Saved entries
BEGIN

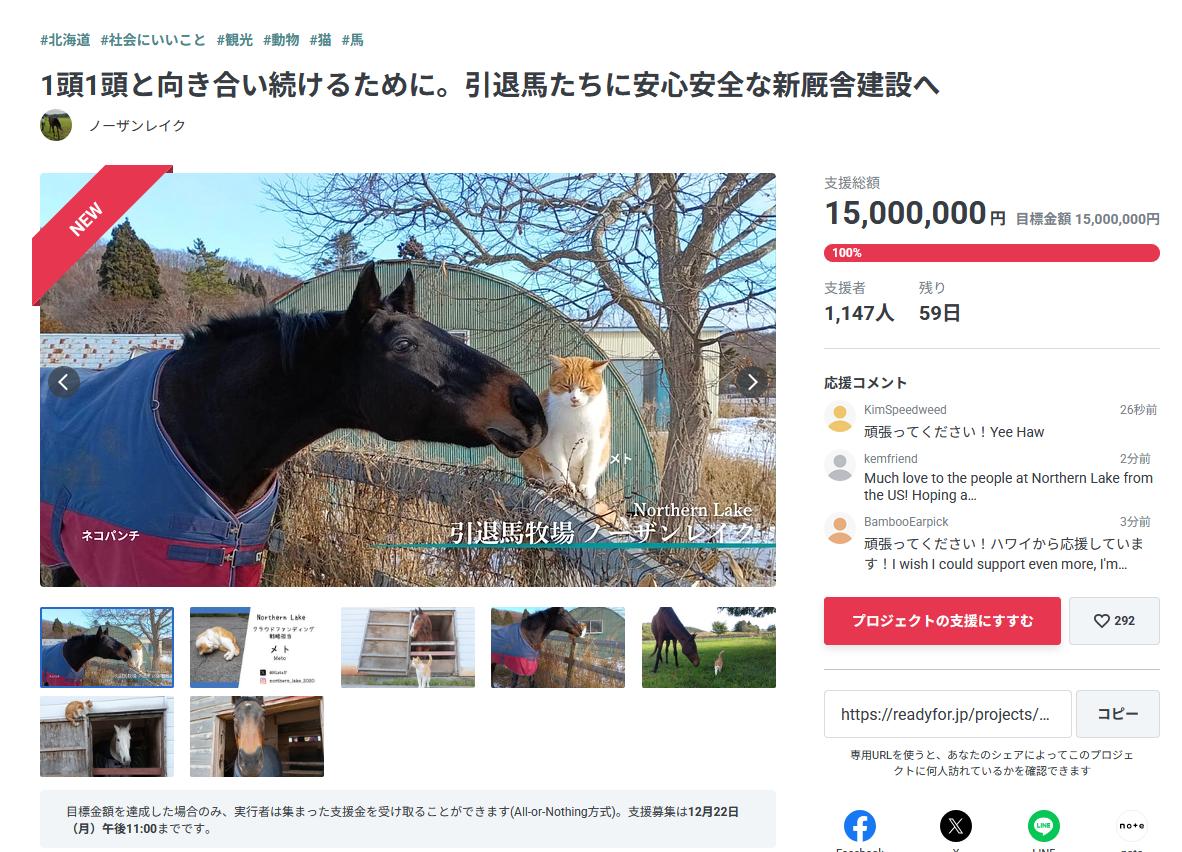Select cat lying down thumbnail

click(257, 647)
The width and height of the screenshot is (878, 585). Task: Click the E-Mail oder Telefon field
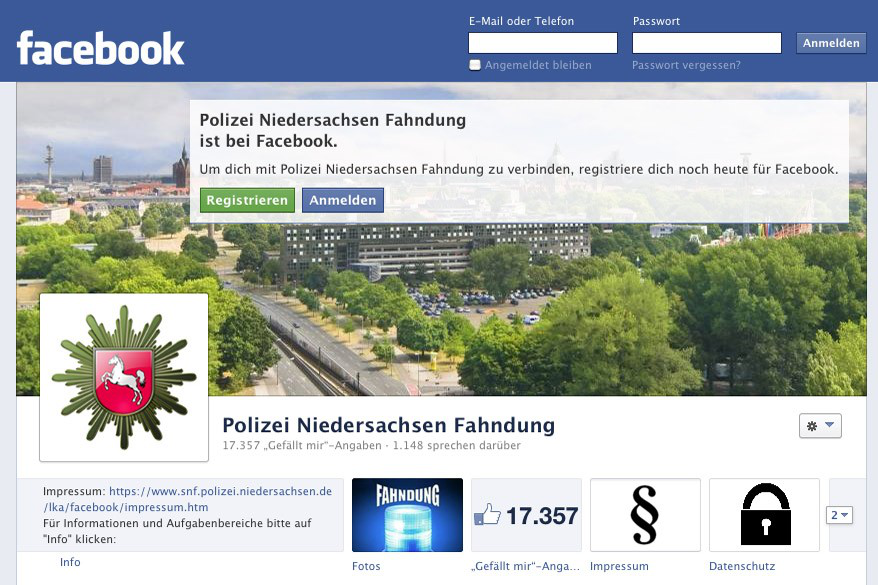point(543,43)
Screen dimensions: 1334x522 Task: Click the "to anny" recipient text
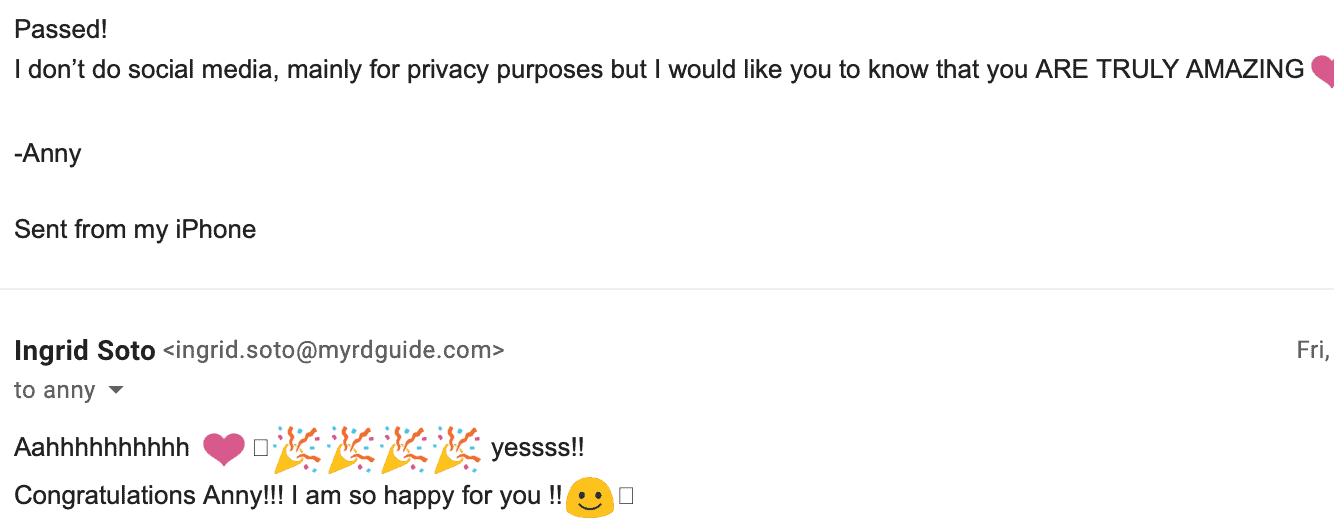55,390
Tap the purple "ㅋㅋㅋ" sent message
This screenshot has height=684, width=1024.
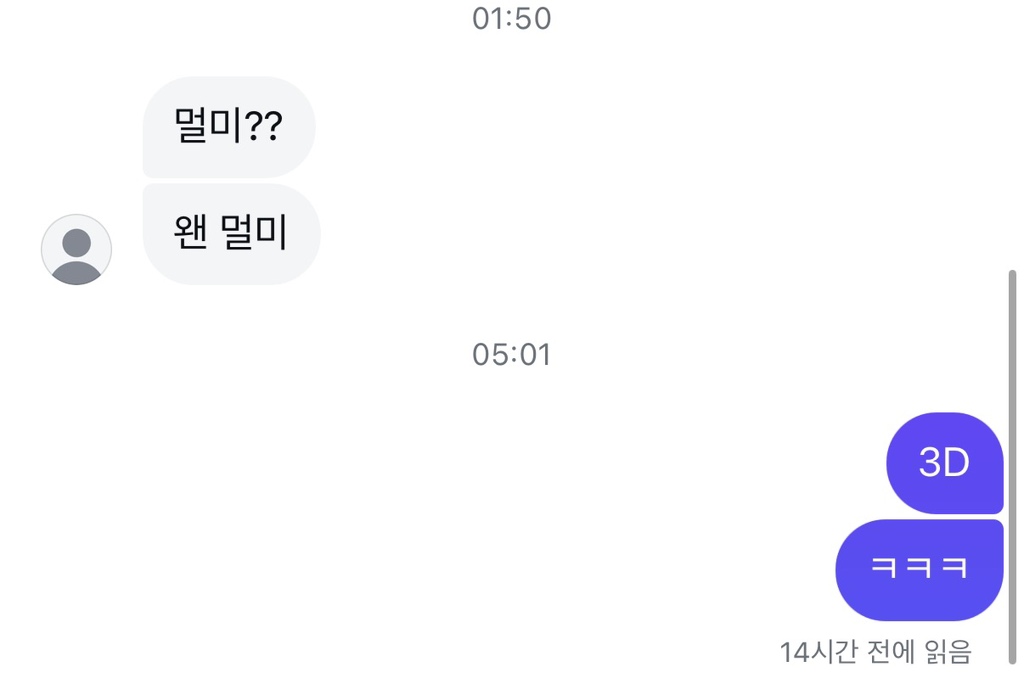[x=919, y=570]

END

#### [Task brief]
Exactly as they appear, repeat the lines from the one containing "Screen dimensions: 1334x522" through the last line of the entries, counting both ends. Pictures stay out.

#### [The completed task]
Screen dimensions: 1334x522 Task: Click the "to anny" recipient text
55,390
Tap the purple "ㅋㅋㅋ" sent message
This screenshot has height=684, width=1024.
[x=919, y=570]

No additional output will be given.